For DNA based PEMT testing, preparation is straightforward because genotype does not change with meals, exercise, or sleep. The main consideration is selecting a panel that includes key PEMT polymorphisms and aligns with your goals around liver health, choline intake, pregnancy, or methylation.

Standalone PEMT genotyping using blood or saliva does not require fasting, since it analyses stable DNA sequence rather than dynamic choline or phosphatidylcholine levels. If PEMT is bundled with tests such as liver function, lipids, homocysteine, folate, or B12, follow any fasting or timing instructions for those blood tests so future results remain comparable.

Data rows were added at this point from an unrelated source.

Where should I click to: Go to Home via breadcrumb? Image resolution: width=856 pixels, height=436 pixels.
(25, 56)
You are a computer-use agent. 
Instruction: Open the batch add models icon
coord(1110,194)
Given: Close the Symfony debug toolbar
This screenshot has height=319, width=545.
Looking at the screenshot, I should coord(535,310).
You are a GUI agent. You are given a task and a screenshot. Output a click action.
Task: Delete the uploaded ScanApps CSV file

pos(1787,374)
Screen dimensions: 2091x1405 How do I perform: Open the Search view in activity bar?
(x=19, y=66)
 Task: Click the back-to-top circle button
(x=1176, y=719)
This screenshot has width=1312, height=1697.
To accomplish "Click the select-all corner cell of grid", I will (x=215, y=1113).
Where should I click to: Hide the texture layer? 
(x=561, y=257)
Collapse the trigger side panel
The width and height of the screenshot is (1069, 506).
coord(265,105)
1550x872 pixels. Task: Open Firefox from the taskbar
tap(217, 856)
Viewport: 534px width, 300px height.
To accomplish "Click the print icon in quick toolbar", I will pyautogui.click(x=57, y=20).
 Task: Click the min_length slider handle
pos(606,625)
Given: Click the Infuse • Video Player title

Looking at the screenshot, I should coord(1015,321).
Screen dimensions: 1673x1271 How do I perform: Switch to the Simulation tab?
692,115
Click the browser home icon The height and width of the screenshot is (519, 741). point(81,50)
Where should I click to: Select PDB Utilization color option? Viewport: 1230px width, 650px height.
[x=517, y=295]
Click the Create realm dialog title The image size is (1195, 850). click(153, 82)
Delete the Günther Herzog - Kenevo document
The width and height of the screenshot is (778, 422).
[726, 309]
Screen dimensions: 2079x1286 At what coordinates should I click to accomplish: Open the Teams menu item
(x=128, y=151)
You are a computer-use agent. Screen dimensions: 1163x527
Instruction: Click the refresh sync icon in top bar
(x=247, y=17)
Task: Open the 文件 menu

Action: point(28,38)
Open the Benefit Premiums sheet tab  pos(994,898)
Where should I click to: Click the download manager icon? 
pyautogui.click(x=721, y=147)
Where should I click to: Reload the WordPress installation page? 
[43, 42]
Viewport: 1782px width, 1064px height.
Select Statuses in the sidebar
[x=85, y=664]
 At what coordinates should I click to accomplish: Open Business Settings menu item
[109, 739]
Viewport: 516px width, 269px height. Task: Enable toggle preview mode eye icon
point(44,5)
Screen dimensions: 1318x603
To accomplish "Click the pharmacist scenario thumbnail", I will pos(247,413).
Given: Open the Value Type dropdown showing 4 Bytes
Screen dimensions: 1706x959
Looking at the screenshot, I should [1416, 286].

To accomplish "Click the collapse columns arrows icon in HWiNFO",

A PEMT test is most valuable when the results will influence how you and your clinician personalise choline intake, liver health strategies, or pregnancy nutrition as part of a broader plan. It is less helpful when ordered in isolation without diet review, liver markers, and metabolic context.

• Tendency toward fatty liver or lipid issues: If you have non alcoholic fatty liver disease, elevated triglycerides, or a strong family history of liver conditions, PEMT testing alongside choline intake assessment, BHMT and MTHFD1, and liver markers can help shape a targeted nutrition and lifestyle plan.
• Preconception, pregnancy, and breastfeeding: For those planning pregnancy or already pregnant, especially with a history of pregnancy complications or fetal growth concerns, PEMT genotyping can add nuance to choline and folate strategies alongside standard prenatal recommendations.
• Plant based or low choline diets: People following vegan or very low egg and animal product diets may have lower choline intake. PEMT testing can help determine whether additional emphasis on plant choline sources or targeted supplementation is particularly important.
• Comprehensive methylation and liver profiling: In deep preventive health assessments, PEMT testing contributes to understanding how choline metabolism intersects with methylation, homocysteine, and liver fat risk when integrated with broader genetic and blood biomarker data.